I can see Ryan and Wayne doing a bunch of gestures and saying, “Eh?” over and over. Maybe even have Drew and the guest player doing a fake translation for it.

It is more natural in Asian languages. Your example in English is a little contrived and very casual. In Japanese, for instance, it is routine, even in less casual situations, to drop the subject.

And, a minor nitpick for Oregon sunshine: Chinese characters are logographs, not pictograms. Mayan hieroglyphics are pictograms; Chinese characters (and even Egyptian hieroglyphics) are not.

This assumes the context of the island too. In which case it becomes “ley hoi ah” or more likely, “hoi ah”, so still up to one syllable fewer. I can’t see “you” being terribly useful.

I don’t know, man…

My american Orgo teacher was Chinese. Yeah yeah, he’d been in the States for 15 years and was naturalized, he still spoke worse English than any of the just-off-the-boat foreign students. Apparently Chinese (or at least his version of it) only has one quantity adverb, at least from the way he spoke when trying to explain charge differentials.

Trying to follow his strings of “much much much much not” (strong negative charge differential) and “not much much much much” (tiny positive differential) was definitely not very compact to the ear, even if strictly speaking it involved less syllables. It’s one of those cases where the mental structures involved are so radically different that I wonder whether comparisons are really valid or we’re talking apples and drills.

Isn’t “You going?” two syllables? “Going” is a dyptong, at least the way I pronounce it… not GO-ING, but going. Or, rather, goin’.

I don’t think this is a valid comparison, as Latin (as well as other “dead” languages) simply doesn’t contain a lot of words required to communicate modern ideas. How do you translate “I need to install a new OS on my Mac because the hard drive died.” into the Latin?

Even if you disregard high-tech stuff, this still holds true. I found that out when I asked my Latin teacher what the Latin for “Penguin” was. (there is none. The Romans didn’t know penguins existed.)

Since Latin is not quite dead, there is a Latin word for “penguins”: “Spheniscidae”. (Latin is not quite dead, because new Latin words get coined every time new species of plants and animals are discovered).

It’s two syllables where I am, speaking the Queen’s English as it should be spoke.

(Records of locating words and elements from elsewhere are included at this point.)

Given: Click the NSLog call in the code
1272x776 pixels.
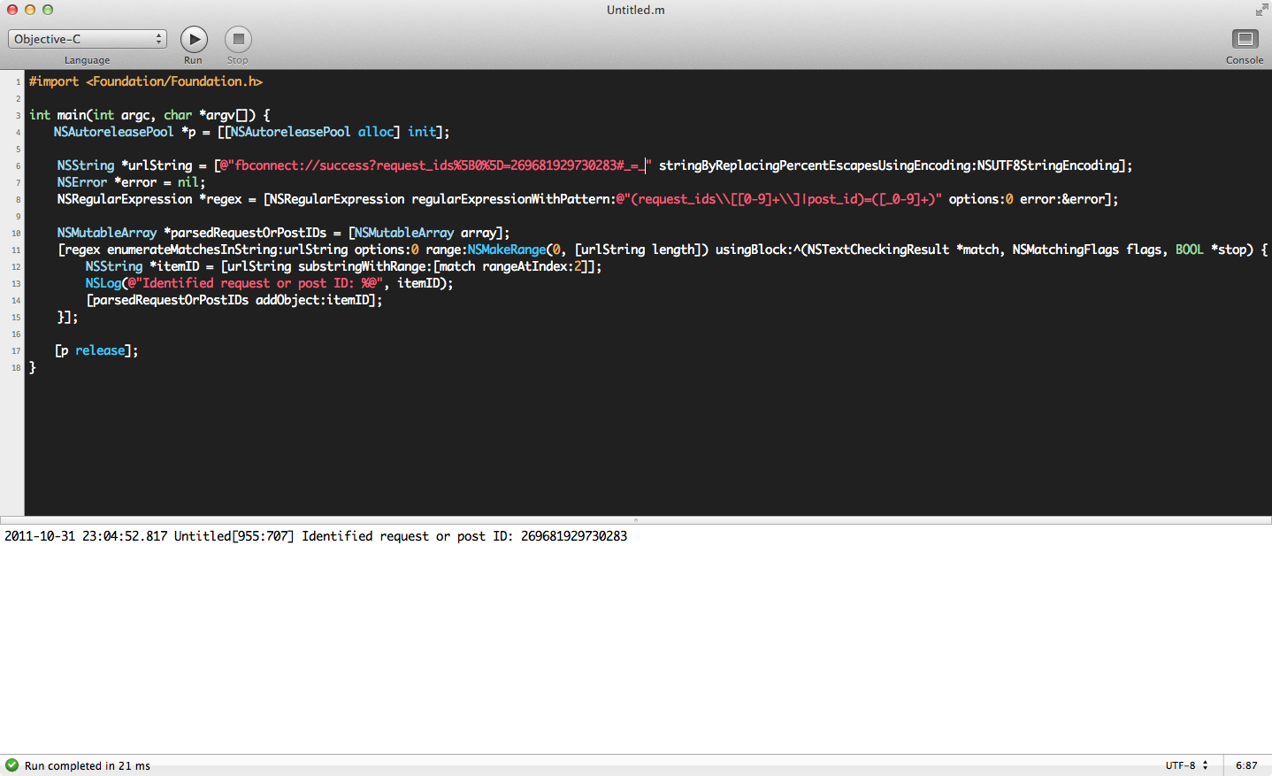Looking at the screenshot, I should pyautogui.click(x=103, y=283).
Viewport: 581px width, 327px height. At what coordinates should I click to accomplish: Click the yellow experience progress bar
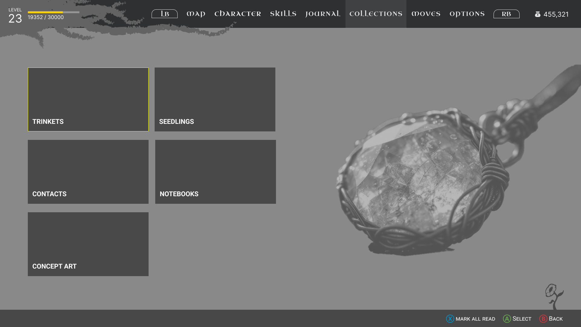point(53,12)
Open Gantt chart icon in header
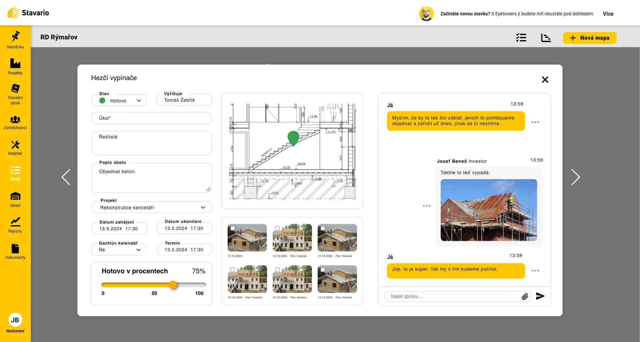Viewport: 640px width, 342px height. click(546, 38)
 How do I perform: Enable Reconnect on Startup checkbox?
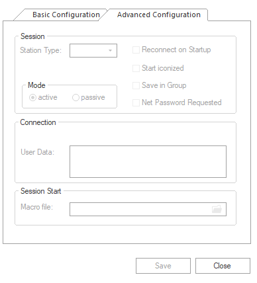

Let me correct a common misconception regarding Chinese. Written Chinese was originally invented for or was constrained by the limitations of a pictographic language that was written originally on bones and then slats of bamboo. No bonus points for verbosity.

However, the OP is asking about spoken languages and not written. Spoken Chinese has a very common practice called di-syllabicizing or taking a one syllable word and making it two syllables long. Because Chinese is a tonal language, the spoken form generally adds a second syllable when one syllable would be fine in the written form. For example, in Chinese you generally say “let’s go out” when the spoken form would be “let’s go”. That’s because if you get the tone or context wrong, “let’s go” could have several meanings that are not readily apparent to the listener. However, if you say “let’s go out” then it is 100% clear.

Written chinese, especially classical, is somewhat akin to “telegraph English” when compared with Elizabethan novel style english. And both are quite different from the way people normally speak Chinese.

Does stating it this way make sense? Or if spoken, I would just say “get it?”

The amount of vocabulary available doesn’t have an effect of the compactness of the grammar. If anything, I would guess that less vocabulary causes longer, compound words to be used…

We have just as much of a future tense as German does, which is to say none. The formal way of forming a future statement in German is to use the auxiliary verb werden, which functions almost exactly like English “will” in that context. IIRC Germans use their composite future construction less than we do in English, and will use the simple present to mean the immediate future, more than we do. For instance they’ll say “Ich mache das”, literally translatable as “I do it”, but meaning “I’ll do it”.